U.S. Gold Futures for December delivery were down 0.4% to $1,505.75 by 1:25 AM ET (05:25 GMT).
The U.S. and China indicated late last week that progress had been made on agreeing to a trade deal, with U.S. officials suggesting that a deal could be signed this month.
Bloomberg cited people familiar with the plans and said that Chinese leader Xi Jinping might travel to the U.S. to sign deal.
Investor sentiment received further boost after U.S. Commerce Secretary Wilbur Ross hinted at loosening a ban on U.S. companies selling to Chinese telecoms group Huawei.

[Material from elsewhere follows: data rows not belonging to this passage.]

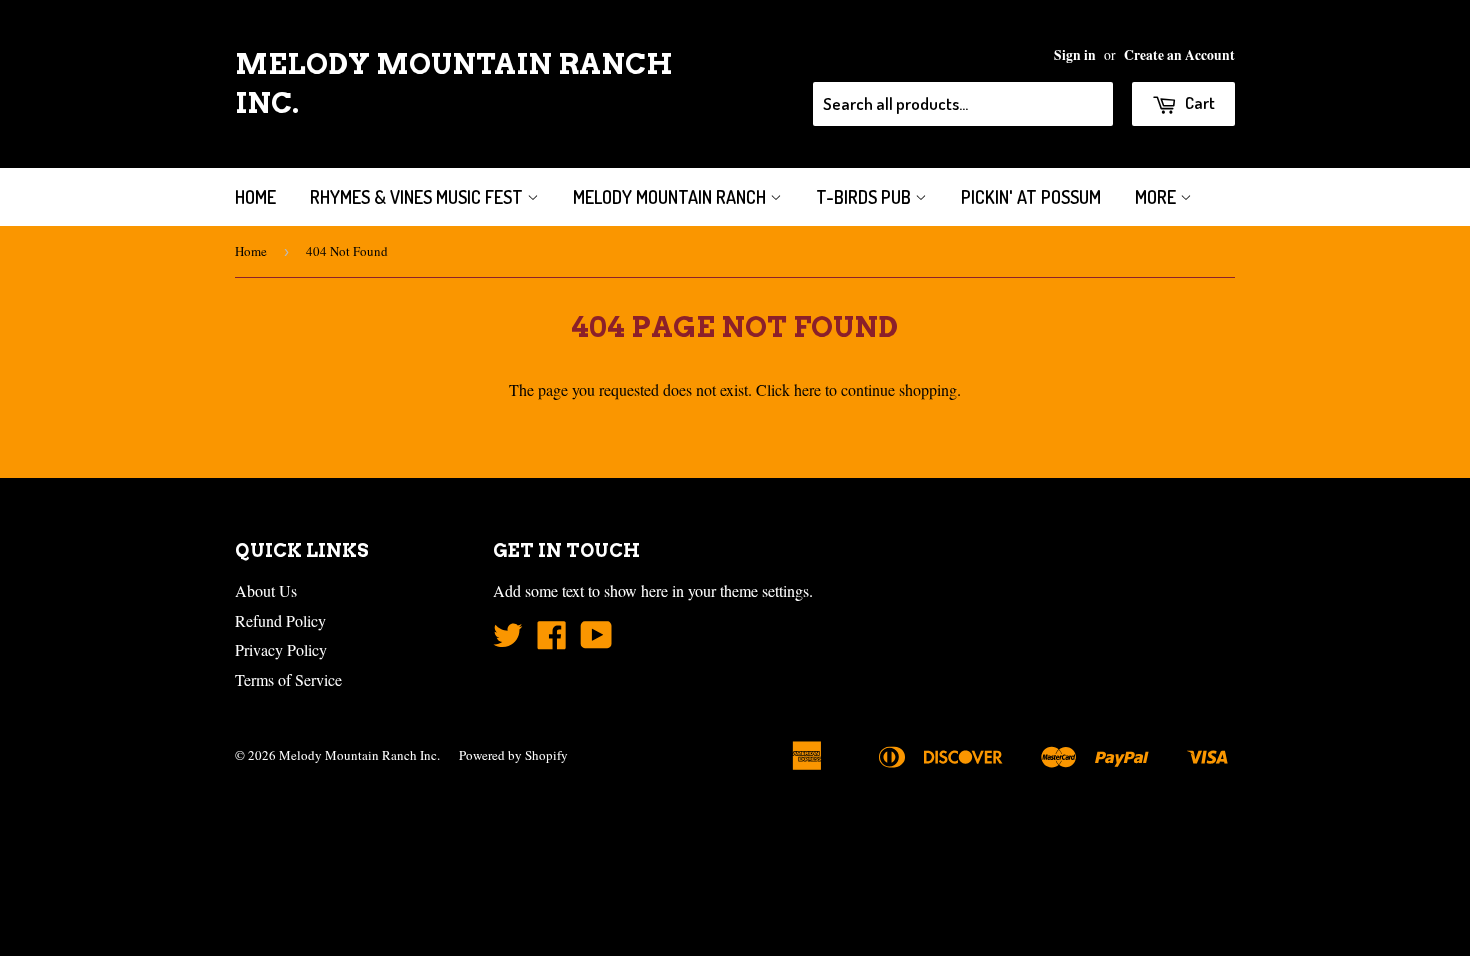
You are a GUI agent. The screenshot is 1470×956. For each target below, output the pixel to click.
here (807, 389)
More (1157, 197)
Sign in (1075, 55)
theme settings (764, 590)
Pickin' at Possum (1031, 197)
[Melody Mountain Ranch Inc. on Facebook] (552, 640)
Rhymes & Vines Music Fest (418, 197)
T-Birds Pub (865, 197)
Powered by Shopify (513, 755)
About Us (266, 590)
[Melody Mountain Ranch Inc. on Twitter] (508, 640)
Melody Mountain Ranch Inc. (454, 83)
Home (255, 197)
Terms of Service (288, 679)
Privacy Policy (281, 649)
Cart (1198, 102)
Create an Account (1179, 55)
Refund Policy (280, 620)
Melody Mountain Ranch (671, 197)
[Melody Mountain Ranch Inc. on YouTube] (596, 640)
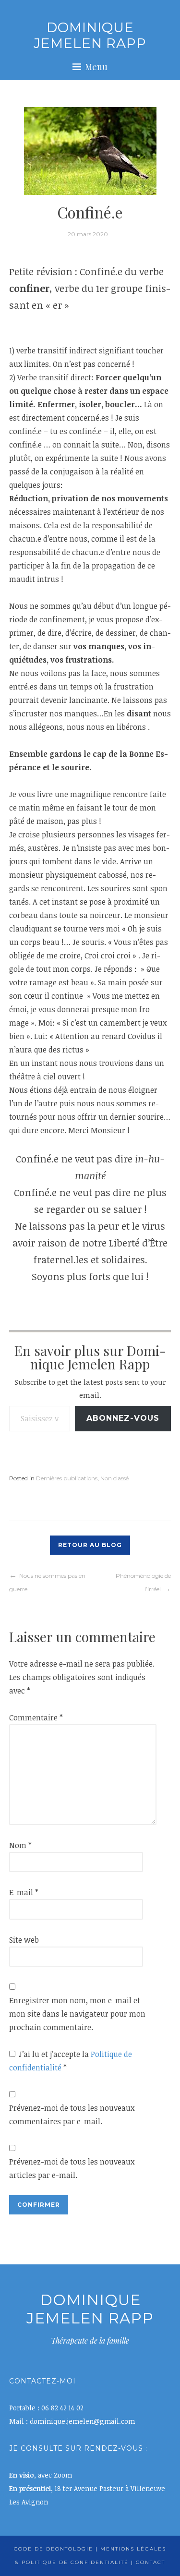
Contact (150, 2562)
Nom (20, 1845)
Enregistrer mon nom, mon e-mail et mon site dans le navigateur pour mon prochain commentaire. (77, 2013)
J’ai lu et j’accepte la (70, 2061)
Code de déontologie (53, 2549)
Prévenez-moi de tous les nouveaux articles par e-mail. (71, 2168)
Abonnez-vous (122, 1418)
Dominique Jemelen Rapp (90, 35)
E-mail (23, 1892)
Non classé (114, 1478)
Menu (96, 67)
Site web (24, 1940)
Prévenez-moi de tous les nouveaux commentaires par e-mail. (71, 2115)
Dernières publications (66, 1478)
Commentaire (36, 1717)
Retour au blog (90, 1544)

Analysts at JPMorgan said in a weekly note that the price action suggested many were still prepared to bet on another cut in rates in 2020. However, they warned that “looking into next year, a Fed on hold would represent a significant downside risk to our bullish outlook on gold prices.”
JPMorgan expects gold to be trading around $1,800 by the fourth quarter of next year.
The fall in gold prices today came as major stock markets in Asia traded in the green. Japan's Nikkei 225 jumped almost 2%, while Chinese stocks gained around 0.6%.